▸ Required work
Please render the records below as a JSON list of strings, one per line, with blank lines left out.

Raw records

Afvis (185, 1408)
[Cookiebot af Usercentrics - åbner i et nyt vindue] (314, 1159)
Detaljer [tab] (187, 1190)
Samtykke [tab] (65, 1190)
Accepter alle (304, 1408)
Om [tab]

▸ The reply
[
  "Afvis (185, 1408)",
  "[Cookiebot af Usercentrics - åbner i et nyt vindue] (314, 1159)",
  "Detaljer [tab] (187, 1190)",
  "Samtykke [tab] (65, 1190)",
  "Accepter alle (304, 1408)",
  "Om [tab]"
]